Last September, the Cubs visited Arizona for a series of wild, consequential games. In one, Chicago nearly rallied from down six runs in the ninth inning. In another, the two teams traded extra-inning blows until Arizona finally prevailed in the 13th. The series, which helped cost the Cubs a playoff spot, has remained lodged in their memories.
This week, those memories have resurfaced. One night after claiming a one-run victory over the Diamondbacks in 11 innings, the Cubs helped engineer another barnburner. There were defensive miscues and wild pitches, huge home runs and gut-punching bullpen meltdowns. Chicago could not come out on top on Tuesday night, falling 12-11 in 10 innings on a walk-off hit from Randal Grichuk.
“We can’t stop doing that,” said Cubs outfielder Ian Happ, more in amazement more in amazement at the team's crazy run of games in Arizona than in disappointment at the outcome. “We need to finish a game in nine innings.”
The wild swings of the game produced more turning points than the human mind is built to retain. The Diamondbacks jumped on struggling Cubs starter Kyle Hendricks with two homers in the third, only for Chicago to chase Arizona starter Tommy Henry from the game with a four-run fifth. In the sixth, an inning after the Diamondbacks scored four runs thanks in part to two wild pitches by reliever Luke Little, Statcast gave Arizona a 94-percent chance of winning. In the seventh, after Happ clubbed a go-ahead grand slam to put Chicago ahead, 11-8, the Cubs had an 89-percent shot at claiming the victory.
That probability would rise further, to 90 percent and then 96 percent, until Diamondbacks star Ketel Marte stepped to the plate with Arizona down by one with two outs in the ninth. On the second pitch from Chicago closer Adbert Alzolay, Marte deposited a ball just beyond the fence in right-center -- a shot that survived a replay review -- to tie the game at 11-11. An inning later, Grichuk won the game with a pinch-hit double off Drew Smyly.
“We put 11 runs on the board,” said manager Craig Counsell. “We just didn’t pitch well enough tonight.”
If there was any aspect of the game undeserving of being flushed down the drain as an Arizona aberration, it was Chicago’s offensive breakout. The Cubs entered the game on a cold streak, averaging just 3.17 runs over their previous six. After losing outfielder Seiya Suzuki to an oblique injury for up to a month, Chicago desperately needed someone to step up other than rookie slugger Michael Busch, who tied a club record Monday with a homer in five straight games.
Busch’s streak didn’t reach six contests, but the rest of the lineup more than compensated. Happ had three hits, including a double and his grand slam, all of which came against left-handed pitchers, against whom the switch-hitter historically fares worse. Nico Hoerner fell a homer shy of hitting for the cycle and Cody Bellinger and Miguel Amaya both tripled. Chicago’s 11 runs and 14 hits each rank as their second-highest outputs of the season.

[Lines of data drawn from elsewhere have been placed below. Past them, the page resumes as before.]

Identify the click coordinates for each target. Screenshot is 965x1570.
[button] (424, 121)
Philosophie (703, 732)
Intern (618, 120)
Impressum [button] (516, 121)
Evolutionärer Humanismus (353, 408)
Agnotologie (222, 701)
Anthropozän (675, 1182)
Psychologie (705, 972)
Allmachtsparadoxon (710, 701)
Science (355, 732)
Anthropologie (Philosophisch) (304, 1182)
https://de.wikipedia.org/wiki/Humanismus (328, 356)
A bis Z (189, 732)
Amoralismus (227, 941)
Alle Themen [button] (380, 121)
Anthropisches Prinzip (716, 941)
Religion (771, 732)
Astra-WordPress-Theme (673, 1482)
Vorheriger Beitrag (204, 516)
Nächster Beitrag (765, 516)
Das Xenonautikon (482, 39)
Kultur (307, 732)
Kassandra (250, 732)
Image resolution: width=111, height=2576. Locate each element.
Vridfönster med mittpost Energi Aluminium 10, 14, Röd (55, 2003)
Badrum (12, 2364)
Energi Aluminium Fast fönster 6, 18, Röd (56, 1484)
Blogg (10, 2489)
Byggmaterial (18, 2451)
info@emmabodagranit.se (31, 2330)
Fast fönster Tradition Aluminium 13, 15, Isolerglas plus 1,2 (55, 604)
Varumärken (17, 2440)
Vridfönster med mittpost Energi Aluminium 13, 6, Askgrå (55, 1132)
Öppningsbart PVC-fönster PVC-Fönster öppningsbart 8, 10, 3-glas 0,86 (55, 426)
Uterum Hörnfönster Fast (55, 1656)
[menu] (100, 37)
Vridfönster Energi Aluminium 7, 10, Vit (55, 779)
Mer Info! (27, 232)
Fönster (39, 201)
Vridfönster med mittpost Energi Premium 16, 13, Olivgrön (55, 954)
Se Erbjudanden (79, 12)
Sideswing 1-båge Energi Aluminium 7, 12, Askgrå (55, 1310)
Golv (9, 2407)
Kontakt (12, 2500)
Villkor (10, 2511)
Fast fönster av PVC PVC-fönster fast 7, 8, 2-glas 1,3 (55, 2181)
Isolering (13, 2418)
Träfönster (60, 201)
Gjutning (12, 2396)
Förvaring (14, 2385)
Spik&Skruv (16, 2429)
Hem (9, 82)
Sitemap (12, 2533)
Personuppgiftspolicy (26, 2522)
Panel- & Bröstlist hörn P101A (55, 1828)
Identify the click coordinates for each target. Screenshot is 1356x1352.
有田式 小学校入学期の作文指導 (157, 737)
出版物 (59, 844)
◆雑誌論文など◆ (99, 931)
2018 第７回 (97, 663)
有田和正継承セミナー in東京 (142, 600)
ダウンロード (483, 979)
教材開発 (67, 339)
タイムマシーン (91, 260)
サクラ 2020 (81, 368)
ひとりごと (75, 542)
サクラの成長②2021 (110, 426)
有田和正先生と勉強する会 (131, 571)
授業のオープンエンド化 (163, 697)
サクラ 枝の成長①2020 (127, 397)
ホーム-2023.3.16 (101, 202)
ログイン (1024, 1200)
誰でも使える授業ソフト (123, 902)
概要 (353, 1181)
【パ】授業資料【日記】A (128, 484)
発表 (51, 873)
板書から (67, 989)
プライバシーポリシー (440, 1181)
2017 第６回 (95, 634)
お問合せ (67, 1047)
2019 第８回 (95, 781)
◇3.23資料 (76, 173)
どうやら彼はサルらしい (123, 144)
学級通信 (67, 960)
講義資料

“Staying in that one as long as we did, it’d be easy to not have the at-bats we had,” Happ said. “We had good at-bats all day.”
More concerning was the continued scuffling from Hendricks, who allowed seven runs in 4 1/3 innings. Three of those runs came on a pair of third-inning homers by Lourdes Gurriel Jr. and Joc Pederson, although Hendricks also hit a batter and walked three others to make his night more difficult. He’s now allowed 24 earned runs through four starts in 2024, the worst four-start stretch of his career.
The answers remain elusive for the 34-year-old righty, but the veteran didn’t sound as despondent after the game as he did a start earlier. He made some adjustments, letting Amaya call more pitches behind the plate and working to be less predictable in his attack patterns. A turnaround is in there, he feels, even if it seems far away.
“I feel like I am making progress but it’s still not showing,” Hendricks said. “It’s tough. I’m going to have to go back and watch and break it down again and clearly get back to work.”
After a game like that, there’s nothing for Hendricks and the Cubs to do but move forward. And after several games like that in Arizona, there’s nothing left to do but shrug and say the experience will pay off down the line.
“As long as we’re in them,” Happ said, “we’re doing the right things.”